Он достал сигарету, встал из-за стола и отошел покурить.
– Она заливается, как речка по наклону. А потом там лужи. Они или высыхают, или объединяются в Сибирь. Или в Крым. Или в Кавказ. Европа – это всегда усилие вверх, покорение вершин. Гитлер там, или Наполеон. А Россия – она разливается.
– А ты помнишь, как на керосинках готовили? – спросил Витя. Он опять подошел к столу.
– У меня есть керосинка, – сказала Марина. – На всякий случай. Иногда на три дня электричество отключают. Еще у меня утюг есть чугунный. В него можно наложить раскаленных углей и гладить. Ох, и тяжелый!

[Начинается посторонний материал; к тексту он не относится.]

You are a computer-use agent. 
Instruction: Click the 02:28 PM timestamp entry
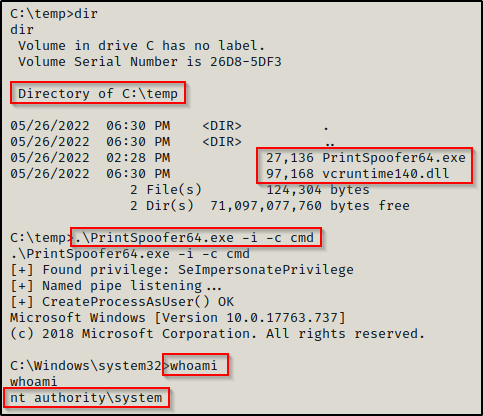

– Правильно, – сказал Николай. – Есть медленные вещи, а есть быстрые. Утюг из чугуна это медленная вещь, как звезды двигаются или растенье растет. В медленных вещах еще остался эликсир жизни, а в быстрых – одна имитация. В быстрых ничего нет – одна скорлупа, что в еде, что в сексе. Фаст-фуд.
– Какие же вещи, по-твоему, быстрые? – спрашивает Эрик. – Он порозовел, похорошел, глаза у него блестят.
– Короткие мысли, – говорит Николай.
– Короткие мысли? – говорит турист. Он, что называется, не въезжает, хоть ему и очень хочется быть тут своим.
– Ага. Короткие мысли, которые не достают до неба. Типа дурак – сам дурак. Или у всех деньги, и у меня будут. Или – моя жена сука.
– Про жену это интересно, – замечает Эрик.
– Ага. Короткие мысли – это такие мысли, что ткут ковер вымышленной жизни. И короткие вещи им подыгрывают. Усилитель вкуса, усилитель скорости, усилитель оргазма, усилитель скорости чтения. Автомобили с электроникой, самолеты, кока-кола, презервативы со вкусом клубники, телевизор в маршрутке, хот-доги, биг-маки.